Avez-vous observé au fil des années une évolution des mentalités chez les jeunes joueurs ?

Oui, ça a changé, mais ça ne date pas d’hier. Je pense qu’en France, on est réputé pour être l’une des meilleures nations au monde sur la formation. Pour preuve, on est celle qui a le plus de joueurs expatriés, notamment en Europe. Mais on a aussi le côté sombre de cette notoriété, où on a l’impression qu’on forme plus des individualités et de l’individualisme que quelquefois des joueurs d’équipe, et il faut qu’on fasse attention. Il faut continuer à former de très bons joueurs, mais qui restent dans l’esprit de l’équipe car c’est fondamental. Cela peut pencher du mauvais côté si on n’y prend pas garde. Il suffit qu’on s’endorme un petit peu, on se croit les meilleurs et puis on prend une claque. On doit toujours veiller à ce que la mentalité qu’on insuffle aux jeunes soit au centre des priorités. Sans ça, on ne peut pas former des joueurs mais aussi des hommes de qualité.

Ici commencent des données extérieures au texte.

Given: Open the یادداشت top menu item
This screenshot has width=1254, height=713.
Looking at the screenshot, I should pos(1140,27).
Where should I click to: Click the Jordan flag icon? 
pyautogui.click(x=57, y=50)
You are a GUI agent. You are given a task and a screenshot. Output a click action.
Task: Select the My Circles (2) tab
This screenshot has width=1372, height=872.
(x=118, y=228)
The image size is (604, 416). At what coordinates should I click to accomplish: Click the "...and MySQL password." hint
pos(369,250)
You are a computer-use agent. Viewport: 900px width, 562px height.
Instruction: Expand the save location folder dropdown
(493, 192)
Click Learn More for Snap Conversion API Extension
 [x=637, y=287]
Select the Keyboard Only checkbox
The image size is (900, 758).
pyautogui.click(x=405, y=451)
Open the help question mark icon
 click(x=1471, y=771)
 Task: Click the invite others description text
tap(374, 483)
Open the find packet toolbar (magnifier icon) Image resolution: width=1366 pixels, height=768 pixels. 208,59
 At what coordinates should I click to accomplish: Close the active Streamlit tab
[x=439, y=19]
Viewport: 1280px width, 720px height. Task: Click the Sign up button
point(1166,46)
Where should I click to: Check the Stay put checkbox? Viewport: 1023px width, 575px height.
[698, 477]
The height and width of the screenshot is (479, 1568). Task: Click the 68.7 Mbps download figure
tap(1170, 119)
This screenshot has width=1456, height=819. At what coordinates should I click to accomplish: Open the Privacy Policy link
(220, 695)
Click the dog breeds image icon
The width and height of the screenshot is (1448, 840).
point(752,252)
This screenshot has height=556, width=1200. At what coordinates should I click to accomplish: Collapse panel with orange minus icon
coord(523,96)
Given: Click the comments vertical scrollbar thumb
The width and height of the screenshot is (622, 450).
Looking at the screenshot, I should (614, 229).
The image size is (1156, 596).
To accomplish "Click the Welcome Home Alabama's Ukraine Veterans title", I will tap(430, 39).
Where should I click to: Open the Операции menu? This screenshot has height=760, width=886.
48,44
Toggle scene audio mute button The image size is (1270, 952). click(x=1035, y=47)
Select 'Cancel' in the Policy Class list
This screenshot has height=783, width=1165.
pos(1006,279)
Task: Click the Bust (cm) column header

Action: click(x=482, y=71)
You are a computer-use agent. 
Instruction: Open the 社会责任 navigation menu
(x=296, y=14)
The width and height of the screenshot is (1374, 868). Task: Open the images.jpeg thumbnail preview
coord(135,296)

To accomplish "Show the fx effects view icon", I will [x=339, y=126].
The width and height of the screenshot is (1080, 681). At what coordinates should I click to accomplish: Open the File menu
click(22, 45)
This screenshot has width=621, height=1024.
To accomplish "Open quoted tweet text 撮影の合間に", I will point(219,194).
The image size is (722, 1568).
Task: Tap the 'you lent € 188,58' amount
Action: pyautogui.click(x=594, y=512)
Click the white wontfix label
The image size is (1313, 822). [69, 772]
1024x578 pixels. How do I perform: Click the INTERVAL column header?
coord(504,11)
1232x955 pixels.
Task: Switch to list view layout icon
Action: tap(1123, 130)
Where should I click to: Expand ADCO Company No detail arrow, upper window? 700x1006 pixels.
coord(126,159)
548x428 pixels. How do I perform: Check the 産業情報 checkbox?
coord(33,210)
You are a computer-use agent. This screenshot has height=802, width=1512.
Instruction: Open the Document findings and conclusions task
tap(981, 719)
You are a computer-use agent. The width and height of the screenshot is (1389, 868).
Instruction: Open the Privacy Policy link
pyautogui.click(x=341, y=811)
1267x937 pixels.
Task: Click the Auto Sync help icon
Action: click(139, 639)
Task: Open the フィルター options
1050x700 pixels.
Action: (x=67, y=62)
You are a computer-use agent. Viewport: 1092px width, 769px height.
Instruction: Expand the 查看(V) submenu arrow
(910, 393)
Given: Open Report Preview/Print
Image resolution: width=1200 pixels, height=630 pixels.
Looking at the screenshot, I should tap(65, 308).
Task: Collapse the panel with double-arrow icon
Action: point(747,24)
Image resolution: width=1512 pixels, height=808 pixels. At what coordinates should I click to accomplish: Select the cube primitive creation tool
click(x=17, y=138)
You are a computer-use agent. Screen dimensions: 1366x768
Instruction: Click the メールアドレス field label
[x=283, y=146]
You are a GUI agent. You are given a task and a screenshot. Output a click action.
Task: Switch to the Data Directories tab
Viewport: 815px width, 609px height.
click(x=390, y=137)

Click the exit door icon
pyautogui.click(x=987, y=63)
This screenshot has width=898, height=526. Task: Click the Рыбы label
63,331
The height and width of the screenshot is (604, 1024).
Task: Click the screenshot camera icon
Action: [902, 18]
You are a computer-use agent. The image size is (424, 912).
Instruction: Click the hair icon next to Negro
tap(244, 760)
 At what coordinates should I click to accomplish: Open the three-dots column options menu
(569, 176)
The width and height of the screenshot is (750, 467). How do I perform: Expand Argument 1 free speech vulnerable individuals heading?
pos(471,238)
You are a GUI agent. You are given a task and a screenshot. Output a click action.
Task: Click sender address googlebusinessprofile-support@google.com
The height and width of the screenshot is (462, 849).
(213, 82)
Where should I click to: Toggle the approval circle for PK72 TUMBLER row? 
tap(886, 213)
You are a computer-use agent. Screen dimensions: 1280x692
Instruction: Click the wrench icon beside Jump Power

Après la riche carrière que vous avez eue et notamment un passage en Chine, où en êtes-vous aujourd’hui ?

Je suis presque à la retraite (rires). Je n’entraîne plus depuis 2019 et mon passage chez les équipes de jeunes en Chine. C’était une expérience très intéressante que j’ai pu faire grâce à mon ami Christian Damiano qui était le Directeur Technique National au sein de la Fédération Chinoise. Ce fut aussi une remise en question pour moi, car j’ai changé de culture, de manière de voir les choses. C’est un autre football, assez éloigné de la culture européenne, avec encore beaucoup de choses à apprendre et avec toutes les difficultés qu’ils ont là-bas. Depuis la fin de cette expérience, j’avais quelques projets qui sont tombés à l’eau ces derniers mois en raison de la crise sanitaire. Je suis donc en stand-by, j’attends que tout se calme au niveau sanitaire pour finir tranquillement ma carrière. Je me donne encore deux ou trois années quelque part pour me faire plaisir.